People with Marfan's syndrome tend to be very tall and have tall extremities, including fingers and toes. The condition is caused by a dominant gene so you have a fifty percent chance of passing it on to your offspring if you have it.
Some people have only minor symptoms of Marfan's syndrome, while others can die from complications of severe Marfan's syndrome. As one ages, the complications of Marfan's syndrome become greater and the risk of death is higher.
The major symptoms of Marfan's syndrome include being tall and slim, having arms, legs, fingers and toes that are out of proportion to the rest of the body and are very long. The sternum or breastplate can dip inward into the body or protrude outward from the body. There is often a high, arched palate and the teeth are crowded within the mouth. Heart murmurs are common and the individual often is extremely nearsighted. Scoliosis of the spine is common as are flat feet. Men and women are affected equally with Marfan's syndrome and it doesn't occur in any ethnic group greater than any other ethnic group. The major risk factor of Marfan's syndrome is having a parent with the disease.
There are many complications of Marfan's syndrome including those of the heart and blood vessels. An aortic aneurysm is a common complication of Marfan's syndrome. This can lead to dissection of the aorta in the thorax or in the abdomen. This is when the layers of the aorta separate and blood passes through the different layers. The aorta can easily perforate, leading to a ruptured aorta and certain death. There can be valvular malformations that make the valves too elastic to contain blood in the atria or ventricles. The heart must work harder in order to compensate for the leakage problem. Heart failure is a possibility.
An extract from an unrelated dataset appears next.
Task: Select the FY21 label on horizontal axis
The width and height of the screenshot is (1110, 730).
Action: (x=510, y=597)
There can be eye complications including dislocation of the lenses of the eye because the ligaments holding the lenses in place are weak. Glaucoma is also a possible complication. Cataracts can form that impair vision and the retina can become detached in the back of the eye.
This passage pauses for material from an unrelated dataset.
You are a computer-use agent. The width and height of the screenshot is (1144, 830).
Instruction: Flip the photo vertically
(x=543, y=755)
Lung complications are also possible. Marfan's syndrome patients are more likely to have curvature of the spine which impacts lung excursion. Emphysema, COPD, collapsed lung and sleep apnea are common lung complications of Marfan's syndrome.
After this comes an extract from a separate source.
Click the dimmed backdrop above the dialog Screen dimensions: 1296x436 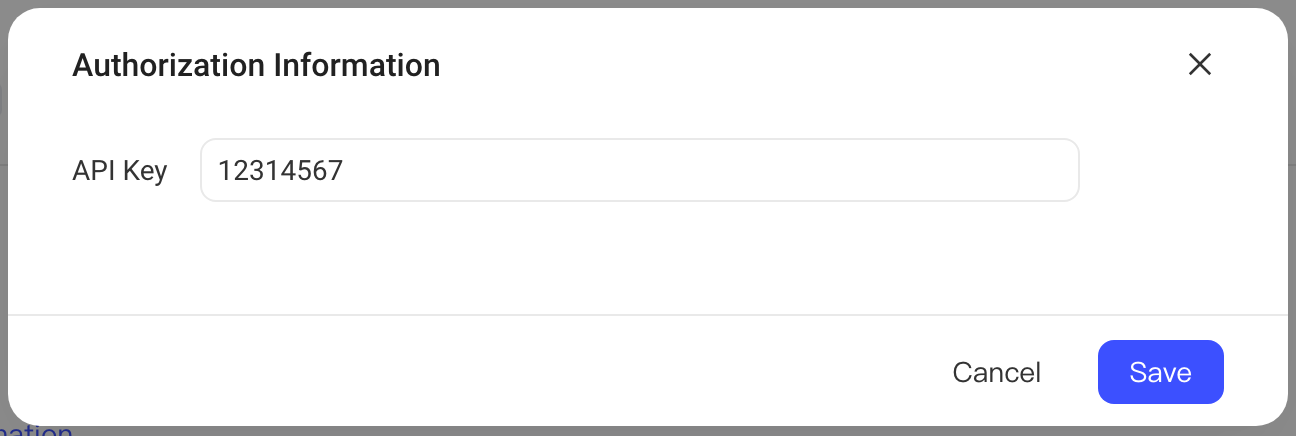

There are increased pregnancy complications in women who get pregnant and who have Marfan's syndrome. The aorta can increase rapidly in size and can rupture in pregnancy. This is usually a lethal condition. Doctors monitor the size of the aorta to see if it is enlarging during pregnancy and can help divert a possible rupture by terminating the pregnancy when the aorta is enlarged past a certain point.
The diagnosis of Marfan syndrome can be done via assessment of physical findings commonly seen in the disorder. The family history helps with the diagnosis. In order to see if there are problems associated with Marfan syndrome, doctors can do an echocardiogram to see what the valves look like. The size of the aorta is measured during an echocardiogram and a CT or MRI exam highlights the aortic structures. A slit lamp exam is used to see if there are eye complications and an eye pressure test is done to check for glaucoma.
Genetic testing can be done to test those people who have no obvious complications of Marfan syndrome. It can be done on family members to see who has Marfan syndrome and who does not. Those who test positive can undergo further testing for complications of Marfan syndrome.
There is no cure for Marfan syndrome and treatment is focused on preventing and treating complications. The aorta is measured periodically for evidence of aortic enlargement. Medications are given to lower the blood pressure and prevent aortic enlargement. Beta blockers are commonly chosen antihypertensive medications.
Surgery can be done to fix an enlarged aorta and there are treatments available for things like scoliosis and a concave chest.